Can you reproduce the passage from the blog text on book advertising word for word, starting at "Slate has an" and ending at "of Foucault's heterotopias."?
───── SOURCE DOCUMENT
I don't know who would champion books, but I do know I haven't seen an advert from them recently.  In fact, the only place I experience adverts for books at all in the mainstream media is on talk radio (sports) and on ABC's Castle, both from publishing houses/authors who probably don't really care which format you use.  Strange that a show about a book author would bring in book readers, though apparently the fictitious author has ghostwriters who have written some real world bestsellers.

I suppose I should realize that the free market suggests that the codex still has more of the market than it should right now simply from inertia, and that once its use drops below a sort of natural threshold, some entity will start marketing it to make the money left on the table.  I just wish they'd start marketing now to slow the descent.  But I clearly have my biases.

Monday, September 17, 2012

Heterotopia? No, just another example of industrialization

Slate has an excellent article on fast food as manufacturing that clearly links industrialization and manufacturing with a popular notion of Foucault's heterotopias.
──────────
───── RAW DATA
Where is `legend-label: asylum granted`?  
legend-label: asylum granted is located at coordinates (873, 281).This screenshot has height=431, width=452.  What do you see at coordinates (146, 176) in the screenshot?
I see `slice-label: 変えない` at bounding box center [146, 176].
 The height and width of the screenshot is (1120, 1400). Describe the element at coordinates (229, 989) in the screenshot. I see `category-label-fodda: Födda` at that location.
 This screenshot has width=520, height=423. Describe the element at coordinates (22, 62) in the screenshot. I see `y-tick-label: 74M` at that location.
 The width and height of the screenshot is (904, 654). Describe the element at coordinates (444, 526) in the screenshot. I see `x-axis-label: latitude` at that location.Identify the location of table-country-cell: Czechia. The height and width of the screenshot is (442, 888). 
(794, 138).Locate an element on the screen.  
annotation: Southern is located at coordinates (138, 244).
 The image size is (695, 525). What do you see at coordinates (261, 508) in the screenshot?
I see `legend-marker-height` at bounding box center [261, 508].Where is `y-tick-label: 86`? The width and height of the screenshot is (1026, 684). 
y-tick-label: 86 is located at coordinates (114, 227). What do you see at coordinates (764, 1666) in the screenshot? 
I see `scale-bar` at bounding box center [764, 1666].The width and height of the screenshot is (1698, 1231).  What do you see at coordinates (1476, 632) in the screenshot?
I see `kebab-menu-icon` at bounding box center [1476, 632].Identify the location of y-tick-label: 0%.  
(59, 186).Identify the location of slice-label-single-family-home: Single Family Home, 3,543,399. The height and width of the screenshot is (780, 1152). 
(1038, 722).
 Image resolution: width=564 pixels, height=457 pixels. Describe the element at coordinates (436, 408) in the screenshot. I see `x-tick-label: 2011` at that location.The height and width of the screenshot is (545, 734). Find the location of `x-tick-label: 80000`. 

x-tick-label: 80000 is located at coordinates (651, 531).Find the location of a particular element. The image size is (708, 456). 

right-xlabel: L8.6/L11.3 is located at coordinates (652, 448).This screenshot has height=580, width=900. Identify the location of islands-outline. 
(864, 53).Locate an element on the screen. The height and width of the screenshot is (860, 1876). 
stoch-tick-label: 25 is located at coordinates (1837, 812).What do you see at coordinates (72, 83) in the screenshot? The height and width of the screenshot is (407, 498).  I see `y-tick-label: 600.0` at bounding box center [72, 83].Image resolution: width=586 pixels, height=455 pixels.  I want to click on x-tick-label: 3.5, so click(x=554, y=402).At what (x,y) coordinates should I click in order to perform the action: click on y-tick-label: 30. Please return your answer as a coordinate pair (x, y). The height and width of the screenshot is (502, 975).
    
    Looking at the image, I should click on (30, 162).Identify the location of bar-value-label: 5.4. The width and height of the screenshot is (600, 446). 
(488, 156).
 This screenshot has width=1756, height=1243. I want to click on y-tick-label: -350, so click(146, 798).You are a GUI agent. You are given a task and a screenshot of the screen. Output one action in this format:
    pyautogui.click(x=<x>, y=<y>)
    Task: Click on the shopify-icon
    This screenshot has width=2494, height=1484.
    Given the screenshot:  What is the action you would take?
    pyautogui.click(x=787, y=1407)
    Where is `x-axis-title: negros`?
──────────
### RESULT FOR THIS TASK
Slate has an excellent article on fast food as manufacturing that clearly links industrialization and manufacturing with a popular notion of Foucault's heterotopias.